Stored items
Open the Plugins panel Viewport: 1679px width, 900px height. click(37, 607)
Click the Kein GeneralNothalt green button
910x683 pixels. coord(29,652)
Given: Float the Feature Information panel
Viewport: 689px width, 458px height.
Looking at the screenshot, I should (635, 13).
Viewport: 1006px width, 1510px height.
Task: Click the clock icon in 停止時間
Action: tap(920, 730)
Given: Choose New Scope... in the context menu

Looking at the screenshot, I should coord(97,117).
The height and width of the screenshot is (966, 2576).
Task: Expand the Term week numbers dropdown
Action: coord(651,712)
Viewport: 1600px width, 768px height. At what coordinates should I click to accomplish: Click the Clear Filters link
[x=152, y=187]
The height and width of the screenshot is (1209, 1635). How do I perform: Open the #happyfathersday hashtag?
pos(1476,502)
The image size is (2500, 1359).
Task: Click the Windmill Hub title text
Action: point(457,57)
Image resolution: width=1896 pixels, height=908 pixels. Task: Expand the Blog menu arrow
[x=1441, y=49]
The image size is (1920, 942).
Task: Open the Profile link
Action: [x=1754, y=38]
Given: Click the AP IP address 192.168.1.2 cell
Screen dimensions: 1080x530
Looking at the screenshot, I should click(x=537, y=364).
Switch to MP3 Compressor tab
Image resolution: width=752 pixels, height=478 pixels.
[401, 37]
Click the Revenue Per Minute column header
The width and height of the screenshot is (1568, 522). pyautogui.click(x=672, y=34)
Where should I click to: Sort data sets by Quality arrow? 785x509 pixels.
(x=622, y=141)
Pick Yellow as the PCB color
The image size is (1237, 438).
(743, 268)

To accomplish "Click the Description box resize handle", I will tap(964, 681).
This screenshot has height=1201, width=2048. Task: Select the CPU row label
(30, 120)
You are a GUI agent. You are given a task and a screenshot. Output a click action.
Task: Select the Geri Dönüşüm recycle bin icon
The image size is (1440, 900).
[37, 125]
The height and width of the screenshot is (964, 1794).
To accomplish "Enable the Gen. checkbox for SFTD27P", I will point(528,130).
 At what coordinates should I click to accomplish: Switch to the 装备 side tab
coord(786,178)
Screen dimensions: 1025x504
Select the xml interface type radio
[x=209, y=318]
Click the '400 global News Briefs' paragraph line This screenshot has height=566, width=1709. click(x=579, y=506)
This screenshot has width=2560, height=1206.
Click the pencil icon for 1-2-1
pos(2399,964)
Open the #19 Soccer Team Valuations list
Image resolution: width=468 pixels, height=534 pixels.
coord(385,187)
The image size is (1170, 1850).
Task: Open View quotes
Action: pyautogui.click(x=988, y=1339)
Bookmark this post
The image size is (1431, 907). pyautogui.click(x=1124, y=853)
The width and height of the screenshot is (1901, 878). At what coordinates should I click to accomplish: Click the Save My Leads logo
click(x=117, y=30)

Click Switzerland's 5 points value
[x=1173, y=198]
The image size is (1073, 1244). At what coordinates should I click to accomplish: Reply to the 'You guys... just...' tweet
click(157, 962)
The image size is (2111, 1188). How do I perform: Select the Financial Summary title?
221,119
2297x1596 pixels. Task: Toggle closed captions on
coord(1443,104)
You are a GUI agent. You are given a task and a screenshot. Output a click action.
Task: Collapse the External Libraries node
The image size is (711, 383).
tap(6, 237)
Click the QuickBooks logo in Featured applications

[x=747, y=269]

Goal ::
Please give these lines as a numbered list, leaving out any blank lines.

Full solution ::
1. Open the Plugins panel Viewport: 1679px width, 900px height. click(37, 607)
2. Click the Kein GeneralNothalt green button
3. 910x683 pixels. coord(29,652)
4. Given: Float the Feature Information panel
5. Viewport: 689px width, 458px height.
6. Looking at the screenshot, I should (635, 13).
7. Viewport: 1006px width, 1510px height.
8. Task: Click the clock icon in 停止時間
9. Action: tap(920, 730)
10. Given: Choose New Scope... in the context menu
11. Looking at the screenshot, I should coord(97,117).
12. The height and width of the screenshot is (966, 2576).
13. Task: Expand the Term week numbers dropdown
14. Action: coord(651,712)
15. Viewport: 1600px width, 768px height. At what coordinates should I click to accomplish: Click the Clear Filters link
16. [x=152, y=187]
17. The height and width of the screenshot is (1209, 1635). How do I perform: Open the #happyfathersday hashtag?
18. pos(1476,502)
19. The image size is (2500, 1359).
20. Task: Click the Windmill Hub title text
21. Action: point(457,57)
22. Image resolution: width=1896 pixels, height=908 pixels. Task: Expand the Blog menu arrow
23. [x=1441, y=49]
24. The image size is (1920, 942).
25. Task: Open the Profile link
26. Action: [x=1754, y=38]
27. Given: Click the AP IP address 192.168.1.2 cell
28. Screen dimensions: 1080x530
29. Looking at the screenshot, I should click(x=537, y=364).
30. Switch to MP3 Compressor tab
31. Image resolution: width=752 pixels, height=478 pixels.
32. [401, 37]
33. Click the Revenue Per Minute column header
34. The width and height of the screenshot is (1568, 522). pyautogui.click(x=672, y=34)
35. Where should I click to: Sort data sets by Quality arrow? 785x509 pixels.
36. (x=622, y=141)
37. Pick Yellow as the PCB color
38. The image size is (1237, 438).
39. (743, 268)
40. To accomplish "Click the Description box resize handle", I will tap(964, 681).
41. This screenshot has height=1201, width=2048. Task: Select the CPU row label
42. (30, 120)
43. You are a GUI agent. You are given a task and a screenshot. Output a click action.
44. Task: Select the Geri Dönüşüm recycle bin icon
45. The image size is (1440, 900).
46. [37, 125]
47. The height and width of the screenshot is (964, 1794).
48. To accomplish "Enable the Gen. checkbox for SFTD27P", I will point(528,130).
49.  At what coordinates should I click to accomplish: Switch to the 装备 side tab
50. coord(786,178)
51. Screen dimensions: 1025x504
52. Select the xml interface type radio
53. [x=209, y=318]
54. Click the '400 global News Briefs' paragraph line This screenshot has height=566, width=1709. click(x=579, y=506)
55. This screenshot has width=2560, height=1206.
56. Click the pencil icon for 1-2-1
57. pos(2399,964)
58. Open the #19 Soccer Team Valuations list
59. Image resolution: width=468 pixels, height=534 pixels.
60. coord(385,187)
61. The image size is (1170, 1850).
62. Task: Open View quotes
63. Action: pyautogui.click(x=988, y=1339)
64. Bookmark this post
65. The image size is (1431, 907). pyautogui.click(x=1124, y=853)
66. The width and height of the screenshot is (1901, 878). At what coordinates should I click to accomplish: Click the Save My Leads logo
67. click(x=117, y=30)
68. Click Switzerland's 5 points value
69. [x=1173, y=198]
70. The image size is (1073, 1244). At what coordinates should I click to accomplish: Reply to the 'You guys... just...' tweet
71. click(157, 962)
72. The image size is (2111, 1188). How do I perform: Select the Financial Summary title?
73. 221,119
74. 2297x1596 pixels. Task: Toggle closed captions on
75. coord(1443,104)
76. You are a GUI agent. You are given a task and a screenshot. Output a click action.
77. Task: Collapse the External Libraries node
78. The image size is (711, 383).
79. tap(6, 237)
80. Click the QuickBooks logo in Featured applications
81. [x=747, y=269]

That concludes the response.